Each line from the one holding "Task: Uncheck the" to the last line below must be restated word for word, and no picture may be included.

····················

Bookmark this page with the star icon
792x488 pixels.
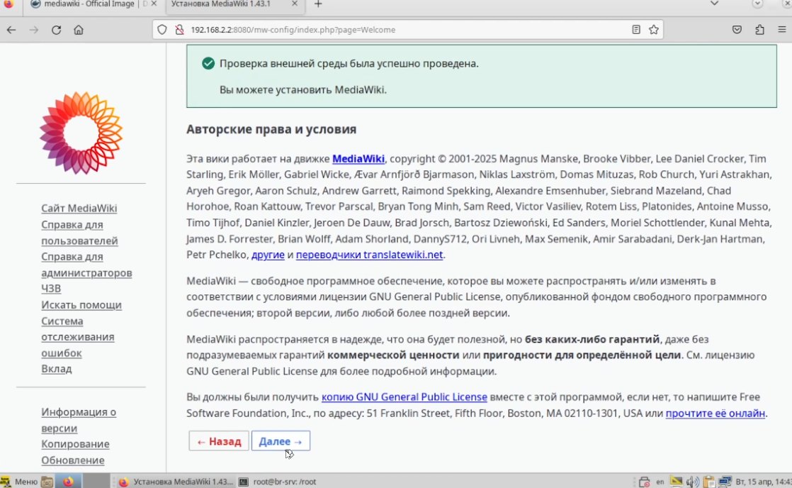click(x=654, y=30)
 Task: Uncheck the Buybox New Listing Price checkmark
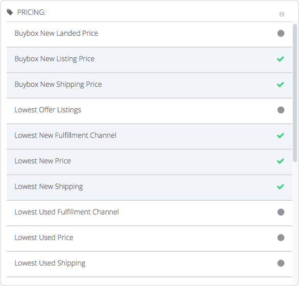(x=280, y=59)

····················

- _Response area_
 Task: Uncheck the Buybox New Listing Price checkmark
(x=280, y=59)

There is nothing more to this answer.